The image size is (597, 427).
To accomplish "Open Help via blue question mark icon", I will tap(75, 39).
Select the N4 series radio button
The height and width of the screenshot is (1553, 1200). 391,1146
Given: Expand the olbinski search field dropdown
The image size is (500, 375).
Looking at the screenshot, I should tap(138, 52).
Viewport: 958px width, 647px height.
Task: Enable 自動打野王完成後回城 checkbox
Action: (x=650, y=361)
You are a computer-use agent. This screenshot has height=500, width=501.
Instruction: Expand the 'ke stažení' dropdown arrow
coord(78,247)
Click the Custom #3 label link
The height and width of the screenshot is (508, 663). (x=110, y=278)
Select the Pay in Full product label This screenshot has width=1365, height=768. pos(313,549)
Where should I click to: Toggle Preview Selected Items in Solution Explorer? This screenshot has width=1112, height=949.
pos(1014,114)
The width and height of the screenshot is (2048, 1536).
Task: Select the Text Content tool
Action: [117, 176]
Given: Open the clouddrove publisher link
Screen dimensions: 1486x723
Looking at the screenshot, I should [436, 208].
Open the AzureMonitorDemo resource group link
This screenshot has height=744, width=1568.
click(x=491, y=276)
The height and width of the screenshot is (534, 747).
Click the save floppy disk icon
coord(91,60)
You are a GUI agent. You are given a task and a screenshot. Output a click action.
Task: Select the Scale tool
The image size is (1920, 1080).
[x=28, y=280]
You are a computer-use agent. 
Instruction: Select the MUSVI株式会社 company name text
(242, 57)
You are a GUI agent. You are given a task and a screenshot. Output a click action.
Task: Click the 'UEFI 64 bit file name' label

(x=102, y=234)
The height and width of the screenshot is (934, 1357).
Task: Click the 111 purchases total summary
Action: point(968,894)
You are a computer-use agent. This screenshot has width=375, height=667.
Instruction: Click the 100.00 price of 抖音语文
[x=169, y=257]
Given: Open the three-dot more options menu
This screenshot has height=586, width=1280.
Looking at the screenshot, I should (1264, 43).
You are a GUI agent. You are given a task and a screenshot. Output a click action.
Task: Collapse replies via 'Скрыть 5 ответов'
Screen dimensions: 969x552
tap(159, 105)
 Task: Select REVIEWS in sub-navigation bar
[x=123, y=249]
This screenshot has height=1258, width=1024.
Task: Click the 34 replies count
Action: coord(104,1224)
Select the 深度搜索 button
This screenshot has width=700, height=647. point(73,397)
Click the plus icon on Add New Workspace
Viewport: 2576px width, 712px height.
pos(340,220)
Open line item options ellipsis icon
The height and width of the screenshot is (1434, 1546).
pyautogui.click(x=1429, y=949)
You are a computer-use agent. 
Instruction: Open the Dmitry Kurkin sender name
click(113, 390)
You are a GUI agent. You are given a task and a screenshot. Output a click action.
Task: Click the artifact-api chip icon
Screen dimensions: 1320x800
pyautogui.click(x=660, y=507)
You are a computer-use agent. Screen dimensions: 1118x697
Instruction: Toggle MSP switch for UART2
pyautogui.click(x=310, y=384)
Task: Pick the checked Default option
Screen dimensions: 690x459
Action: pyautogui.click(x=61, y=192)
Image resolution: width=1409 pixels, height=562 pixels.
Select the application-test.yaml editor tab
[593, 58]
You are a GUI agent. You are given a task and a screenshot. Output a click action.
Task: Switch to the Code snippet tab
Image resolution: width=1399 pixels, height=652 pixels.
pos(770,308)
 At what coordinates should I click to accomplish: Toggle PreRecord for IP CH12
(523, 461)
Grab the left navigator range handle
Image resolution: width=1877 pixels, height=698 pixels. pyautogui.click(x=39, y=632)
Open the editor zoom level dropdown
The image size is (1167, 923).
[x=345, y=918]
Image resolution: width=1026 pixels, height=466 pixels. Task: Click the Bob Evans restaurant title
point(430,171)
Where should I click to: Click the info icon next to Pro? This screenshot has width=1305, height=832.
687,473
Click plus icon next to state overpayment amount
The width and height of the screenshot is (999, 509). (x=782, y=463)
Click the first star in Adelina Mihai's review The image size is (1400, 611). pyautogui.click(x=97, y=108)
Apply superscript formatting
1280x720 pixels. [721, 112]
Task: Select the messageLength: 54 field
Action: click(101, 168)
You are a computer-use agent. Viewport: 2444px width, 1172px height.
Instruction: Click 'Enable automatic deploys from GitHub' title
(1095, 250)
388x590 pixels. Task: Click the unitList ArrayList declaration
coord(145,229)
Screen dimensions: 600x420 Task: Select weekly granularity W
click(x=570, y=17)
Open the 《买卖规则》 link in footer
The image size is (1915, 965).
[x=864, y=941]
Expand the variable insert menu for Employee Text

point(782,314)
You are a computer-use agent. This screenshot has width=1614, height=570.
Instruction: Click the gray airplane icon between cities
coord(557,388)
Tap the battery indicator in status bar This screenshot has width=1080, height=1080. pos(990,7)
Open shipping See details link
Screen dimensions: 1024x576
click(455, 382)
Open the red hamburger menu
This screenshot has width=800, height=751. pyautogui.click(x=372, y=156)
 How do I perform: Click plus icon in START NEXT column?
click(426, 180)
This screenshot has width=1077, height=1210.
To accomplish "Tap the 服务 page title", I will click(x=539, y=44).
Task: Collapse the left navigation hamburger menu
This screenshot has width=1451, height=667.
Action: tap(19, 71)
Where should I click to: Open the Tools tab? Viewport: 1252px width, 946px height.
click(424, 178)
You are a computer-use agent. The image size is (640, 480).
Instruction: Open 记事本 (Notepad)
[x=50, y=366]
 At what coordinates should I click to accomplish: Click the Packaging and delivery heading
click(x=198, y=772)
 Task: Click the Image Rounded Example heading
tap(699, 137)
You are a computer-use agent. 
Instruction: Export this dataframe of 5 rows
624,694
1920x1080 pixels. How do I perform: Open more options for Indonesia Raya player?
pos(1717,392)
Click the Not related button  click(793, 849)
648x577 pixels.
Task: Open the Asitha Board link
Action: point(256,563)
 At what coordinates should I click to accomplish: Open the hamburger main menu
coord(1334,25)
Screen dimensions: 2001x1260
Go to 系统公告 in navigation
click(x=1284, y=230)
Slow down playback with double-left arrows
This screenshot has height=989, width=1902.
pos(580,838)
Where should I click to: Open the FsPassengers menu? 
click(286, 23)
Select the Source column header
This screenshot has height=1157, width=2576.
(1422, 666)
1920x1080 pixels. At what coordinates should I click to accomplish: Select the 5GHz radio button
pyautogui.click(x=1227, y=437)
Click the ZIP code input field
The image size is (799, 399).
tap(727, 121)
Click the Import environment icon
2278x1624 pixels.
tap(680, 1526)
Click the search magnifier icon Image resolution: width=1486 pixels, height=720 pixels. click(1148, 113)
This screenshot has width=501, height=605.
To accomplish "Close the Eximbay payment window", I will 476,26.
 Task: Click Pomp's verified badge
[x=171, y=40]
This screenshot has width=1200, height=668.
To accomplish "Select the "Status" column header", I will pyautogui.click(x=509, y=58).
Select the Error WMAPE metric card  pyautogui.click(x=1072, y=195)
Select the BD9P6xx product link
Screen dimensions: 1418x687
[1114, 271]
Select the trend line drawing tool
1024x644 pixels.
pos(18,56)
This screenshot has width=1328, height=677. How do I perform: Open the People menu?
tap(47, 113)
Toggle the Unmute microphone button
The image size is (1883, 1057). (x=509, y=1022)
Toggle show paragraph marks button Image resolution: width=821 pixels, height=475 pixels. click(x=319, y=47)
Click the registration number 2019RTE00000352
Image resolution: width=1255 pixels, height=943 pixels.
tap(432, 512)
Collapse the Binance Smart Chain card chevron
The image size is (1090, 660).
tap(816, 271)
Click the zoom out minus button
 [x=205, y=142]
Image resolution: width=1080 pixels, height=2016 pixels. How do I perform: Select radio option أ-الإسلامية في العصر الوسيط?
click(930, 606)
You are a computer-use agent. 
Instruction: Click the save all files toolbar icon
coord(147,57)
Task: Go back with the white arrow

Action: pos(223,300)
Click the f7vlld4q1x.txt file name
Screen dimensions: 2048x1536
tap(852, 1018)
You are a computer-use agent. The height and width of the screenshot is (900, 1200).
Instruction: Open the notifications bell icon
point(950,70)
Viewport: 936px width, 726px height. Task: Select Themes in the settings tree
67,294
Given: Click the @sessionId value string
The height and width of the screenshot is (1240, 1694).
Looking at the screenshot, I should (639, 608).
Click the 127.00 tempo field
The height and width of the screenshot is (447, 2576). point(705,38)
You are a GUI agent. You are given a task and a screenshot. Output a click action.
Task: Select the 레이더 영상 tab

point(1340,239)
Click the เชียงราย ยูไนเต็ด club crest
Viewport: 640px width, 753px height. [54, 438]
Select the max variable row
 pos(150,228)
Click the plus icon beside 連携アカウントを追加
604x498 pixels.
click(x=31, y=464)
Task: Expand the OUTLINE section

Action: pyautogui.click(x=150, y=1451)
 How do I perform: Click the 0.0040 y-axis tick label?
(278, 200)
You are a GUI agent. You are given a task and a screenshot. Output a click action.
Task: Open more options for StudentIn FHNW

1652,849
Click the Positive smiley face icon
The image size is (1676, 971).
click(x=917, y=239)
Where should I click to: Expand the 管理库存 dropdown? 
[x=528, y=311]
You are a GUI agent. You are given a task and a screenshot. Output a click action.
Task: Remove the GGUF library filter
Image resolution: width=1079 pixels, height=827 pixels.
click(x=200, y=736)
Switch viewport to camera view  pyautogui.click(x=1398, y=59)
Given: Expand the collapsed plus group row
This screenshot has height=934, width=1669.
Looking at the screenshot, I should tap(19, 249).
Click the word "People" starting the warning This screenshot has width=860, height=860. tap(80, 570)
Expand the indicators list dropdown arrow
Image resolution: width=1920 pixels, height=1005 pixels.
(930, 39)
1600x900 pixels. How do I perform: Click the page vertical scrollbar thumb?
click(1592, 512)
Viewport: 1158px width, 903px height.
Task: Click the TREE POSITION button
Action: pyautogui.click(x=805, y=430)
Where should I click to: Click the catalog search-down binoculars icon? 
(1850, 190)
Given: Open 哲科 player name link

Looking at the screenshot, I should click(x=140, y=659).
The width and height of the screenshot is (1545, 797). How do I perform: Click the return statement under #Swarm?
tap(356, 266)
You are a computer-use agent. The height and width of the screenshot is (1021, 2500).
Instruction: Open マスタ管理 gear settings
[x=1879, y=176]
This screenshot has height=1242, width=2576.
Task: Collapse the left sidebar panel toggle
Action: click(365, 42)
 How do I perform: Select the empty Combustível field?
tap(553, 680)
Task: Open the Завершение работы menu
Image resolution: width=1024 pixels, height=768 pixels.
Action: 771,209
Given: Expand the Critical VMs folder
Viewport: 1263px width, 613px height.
--------------------------------
◆ **Written instruction**
Reproduce everything in the listing from the line containing "How do I perform: Click the 0.0040" down to the line containing "Looking at the screenshot, I should click(x=140, y=659).", including both of those lines.

◆ **Solution to the exercise**
 How do I perform: Click the 0.0040 y-axis tick label?
(278, 200)
You are a GUI agent. You are given a task and a screenshot. Output a click action.
Task: Open more options for StudentIn FHNW

1652,849
Click the Positive smiley face icon
The image size is (1676, 971).
click(x=917, y=239)
Where should I click to: Expand the 管理库存 dropdown? 
[x=528, y=311]
You are a GUI agent. You are given a task and a screenshot. Output a click action.
Task: Remove the GGUF library filter
Image resolution: width=1079 pixels, height=827 pixels.
click(x=200, y=736)
Switch viewport to camera view  pyautogui.click(x=1398, y=59)
Given: Expand the collapsed plus group row
This screenshot has height=934, width=1669.
Looking at the screenshot, I should tap(19, 249).
Click the word "People" starting the warning This screenshot has width=860, height=860. tap(80, 570)
Expand the indicators list dropdown arrow
Image resolution: width=1920 pixels, height=1005 pixels.
(930, 39)
1600x900 pixels. How do I perform: Click the page vertical scrollbar thumb?
click(1592, 512)
Viewport: 1158px width, 903px height.
Task: Click the TREE POSITION button
Action: pyautogui.click(x=805, y=430)
Where should I click to: Click the catalog search-down binoculars icon? 
(1850, 190)
Given: Open 哲科 player name link

Looking at the screenshot, I should click(x=140, y=659).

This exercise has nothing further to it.